Hint: Trash is for items you delete; Junk is for spam automatically filtered by the email service.

Dumpster

Emails removed from Trash stay in the "dumpster" for some days. The dumpster is not a folder but an area visibly in the Web GUI by selecting "Restore deleted Items" from the Trash folder's context menu. There's no way for you to remove emails from this area. The email server will permanently delete emails from the dumpster 30 days after they were moved there.

Hint: This function works as a safety net against rouge email software. Email software is able to circumvent the Trash folder but not the dumpster.

Backup

Institute emails are stored on the server for weeks. To recover an email:

1. Create a ticket containing the desired restoration time.
   • For example, if an email was deleted at 10:30 on 01.05.2015, request restoration from 10:15 on that date.
   • IT can only restore the entire account at a specific time, not individual emails.
2. IT will restore a backup, adding it to your account as a folder.
3. Find and retrieve your email(s).
4. Inform IT when done to remove the backup folder.

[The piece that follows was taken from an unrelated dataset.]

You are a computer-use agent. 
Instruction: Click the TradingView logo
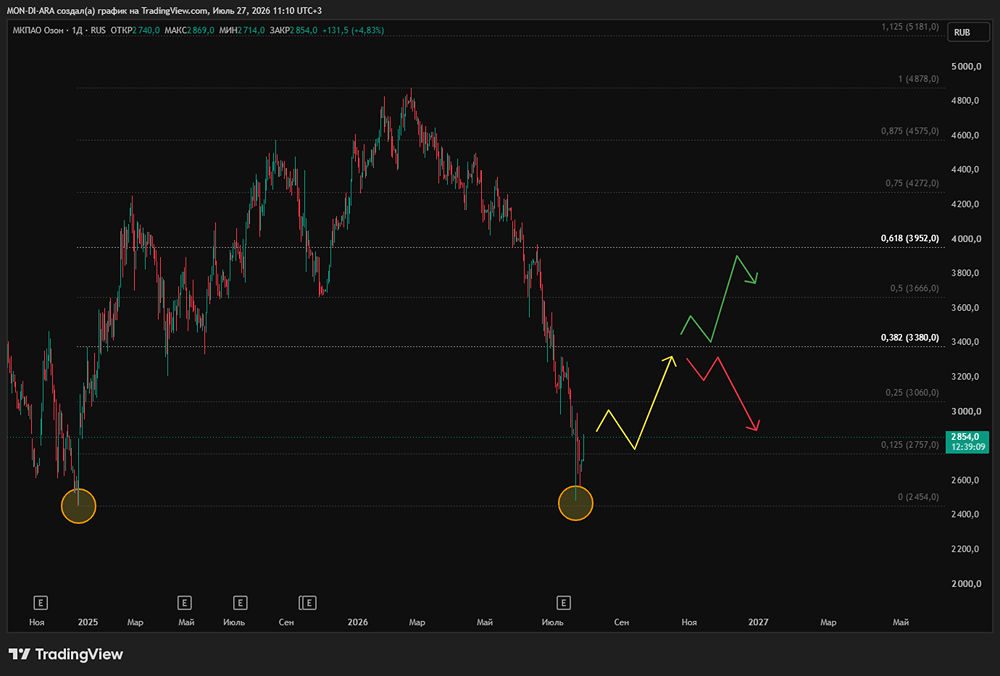(66, 654)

I'm leaving the institute. What happens to my emails?

Permanent Link:

• You'll be notified of the deactivation date via email before your contract expires.
• Your email account will remain active for three months after your contract ended.
• Consider setting up email forwarding to another address (e.g. to your new research facility or to a colleague remaining at the institute).
• Backup your emails using an email client software or the Web GUI's Import/Export feature under Preferences to get a downloadable archive file.
• After three months, your email account and all contained data (email, calendars, ...) will be deleted:
  • If a mail forwarding address is set, it will remain in place for 21 additional months.
  • Aliases assigned to your former account will be disabled at this point. Attempting to send emails to those will then cause an "unknown address" error message.
  • You won't receive emails from internal mailing lists.
  • Post-deletion, setting or changing forwards requires an in-person visit to IT with identification.

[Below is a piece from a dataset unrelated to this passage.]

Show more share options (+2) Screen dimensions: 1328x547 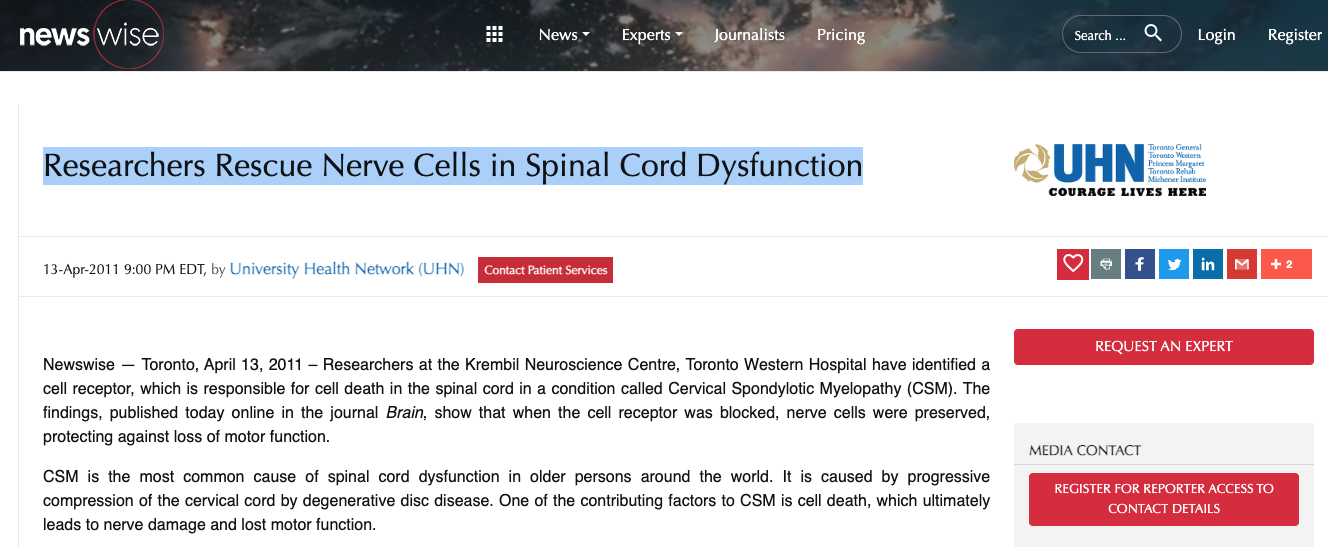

How can I forward emails to another email address?

Permanent Link:

Warning: German law applies to the institute's mailserver. If there's a chance that you receive mails from test subjects or patients, you have to make sure, not to send these mails outside of german jurisdiction since this would violate german privacy law . Examples of mail services in other jurisdictions are:

• Googlemail
• Hotmail

Steps:

• Got to the Webgui
• Select the "Preferences" tab
• Select the "Mail" configuration block on the left
• In the paragraph "Receiving Messages" ...
• ... enter the target address of your choice and select the "Don't keep a local of messages" checkbox.

My account is already locked so I cannot create the forward myself.

You have to come to IT with a passport or a Personalausweis since we cannot be certain of your identity any other way.

We have to be very strict here. IT will not accept forwards request via phone or an email from a non-institute email account.

Can I get a mailing list?

Absolutely. Follow these steps:

1. There are 3 types of managing the members of a MailingLists. Choose one.
2. Think about a name. It must contain a Dash sign ( - ) to clearly distinguish it from user accounts that exist in the same name space.
3. Please write a ticket to request the mailing list.
4. IT might have technical objections about the name. Those would then be communicated via the ticket system.